I think the key is to find someone who is a good therapist first and then adds hypnosis training to their resources. The Society for Clinical and Experimental Hypnosis and American Society of Hypnosis are two good groups that have web sites with referral lists.
Sometimes causes are knowable and useful, other times not. You need to be sure this concern does not get in the way of getting the help you need.
tg
What sort or therapy or treatment would you reccomend?I would like to go to a hypnotherapist because just talking with a therapist just doesn't lift the weight of my shoulders.
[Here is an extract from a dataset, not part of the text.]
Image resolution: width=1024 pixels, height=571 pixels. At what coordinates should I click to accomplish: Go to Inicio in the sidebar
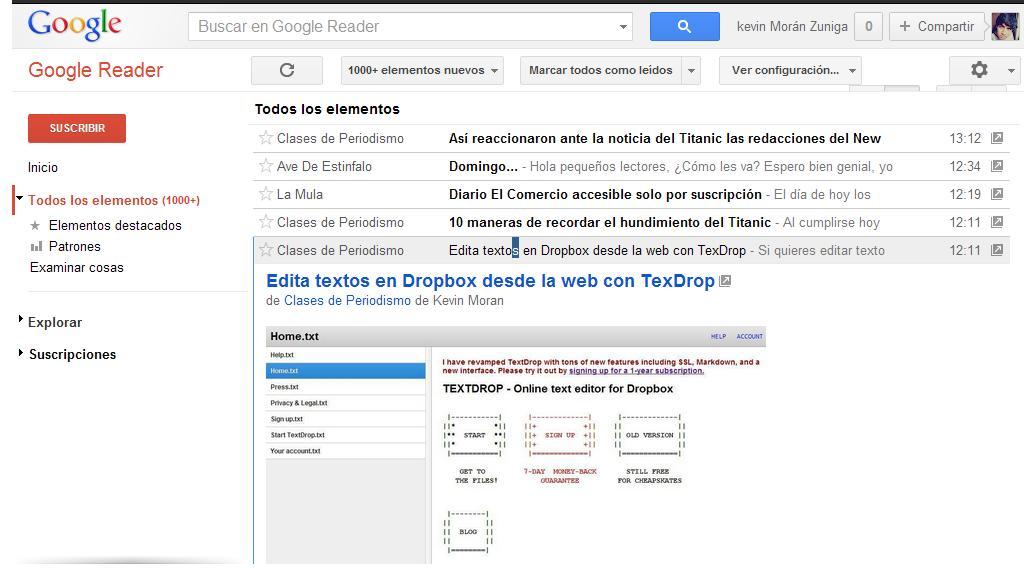tap(43, 167)
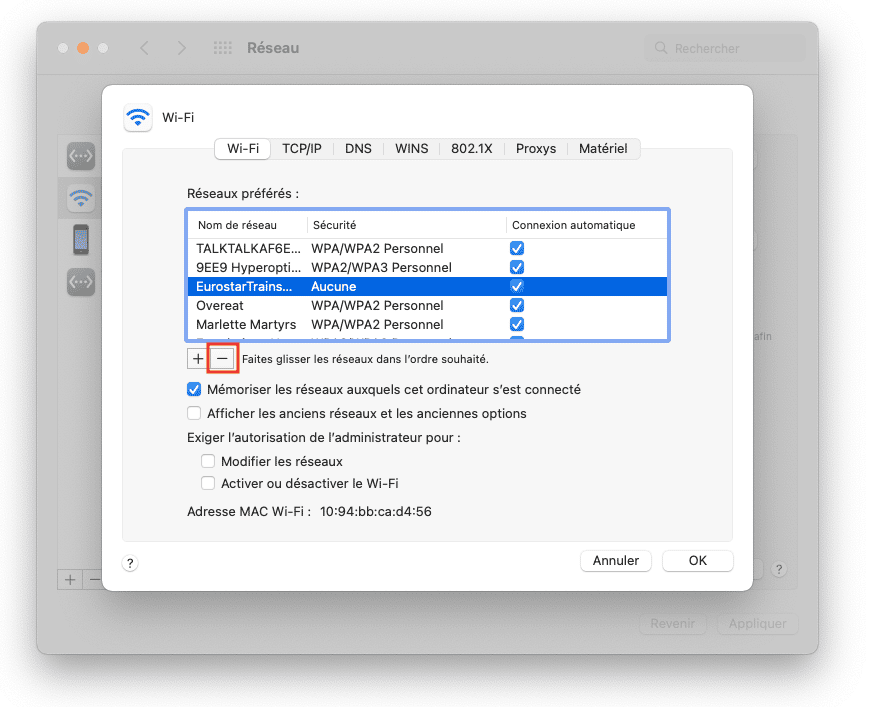The width and height of the screenshot is (872, 707).
Task: Select the iPhone device icon in sidebar
Action: point(81,240)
2.Do i really need to find the underlying cause,because i am pretty scared and anxious ,guilty,about the underlying cause?
I would as usual second Jaquta's comments.
I think your asking about feeling hypnotized is important. One of the standard reactions to abuse is dissociation which can be a sort of negative hypnosis. If someone in power tell someone in a frightened vulnerable state that they are a bad person (or whatever) and state or imply that they should be miserable, this can have the power of an hypnotic suggestion.
This is all very real--you are not making it up. Combined with anxiety and depression it can make anyone miserable.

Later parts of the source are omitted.